- Born: 1987 (age 38–39) Prague, Czechoslovakia
- Education: Glasgow School of Art, Virginia Commonwealth University

= Veronika Pausova =

Czech-Canadian painter

Veronika Pausova (born 1987) is a Canadian painter of Czech origin. She is known for her experimentation with paint and wide scope of visual vocabulary. Textile-stamping techniques are combined with skewed bands of colour and textured paint, and hand-painted illustrative forms. Recurring figurative motifs such as insects, flora, disembodied toes and fingers, and whimsical everyday objects merge with surreal abstraction and graphic surface detail. She is based in Montreal, Quebec.

== Early life and education ==
Veronika Pausova was born in Prague, Czechoslovakia, in 1987, and relocated to Montreal with her family at the age of three. She received a Bachelor of Fine Arts degree from Glasgow School of Art in 2009, followed by a Master of Fine Arts degree from Virginia Commonwealth University in 2013. Following her studies, Pausova has lived in New York and Toronto, and currently lives and works in Montreal.

== Work ==
Pausova's oil paintings emerge from a layered, additive process, in which textured underpaintings give rise to a cast of fragmented bodies, creatures, and everyday objects.

Her underpaintings are built using a combination of experimental techniques: soaking the canvas with paint-imbibed sponges and fabric, pressing clothing like jeans or knit turtlenecks directly onto the surface to imprint shape and texture, or laying threads into wet pigment to create linear traces. Each technique adds a distinctive result, while setting the tone for the rest of the painting's composition, whether through washes of thinned paint, or through the removal of pigment by blotting and stamping, or her handling of pattern and precision with crisp bands of colour.

Pausova's paintings are the result of slow observation, experimentation, and problem solving. Elizabeth Diggon, curator of the Esker Foundation in Calgary, describes Pausova's additive process: “The unpredictable idiosyncrasies of the underpainting inform the compositional structure of the painting and the selection and choreography of Pausova’s figurative elements—each additive layer serves as a response to the last and informs the next.” Printed cut-outs and digital sketches help the artist map out her work, but it is ultimately experimentation that dictates the painting's composition and components. Teetering bands and blocks of textured and flat paint generate lively but purposely skewed compositions, creating both a sense of impending movement and the heightened tension of momentary suspension.
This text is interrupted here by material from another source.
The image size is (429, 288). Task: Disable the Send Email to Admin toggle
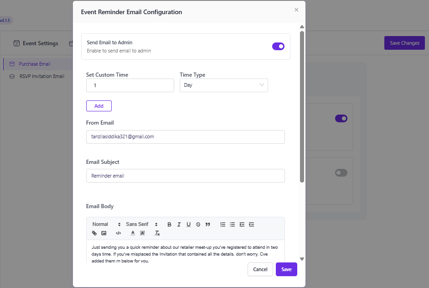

Often mistaken for photo collage, Pausova's paintings include meticulously hand-painted, realistic components, recurring fragmented bodies, creatures, flora, and everyday objects. Lacquered insects, powdery moths, and drooping flowers form theatrical arrangements, while showcasing her technical control and distinctive approach to hyperrealism.

Her work is often populated with bodies—often the artist's own—delineated, animated, and amplified, but never shown in their entirety. Pausova plays with the scale of her figurative elements, depicting them in a familiar human size, or to unsettling, towering degrees. Dislocated parts—solitary nipples, ears, and fingers—stand in for the full body, but also the visceral experiences and gestures of a body moving through the world.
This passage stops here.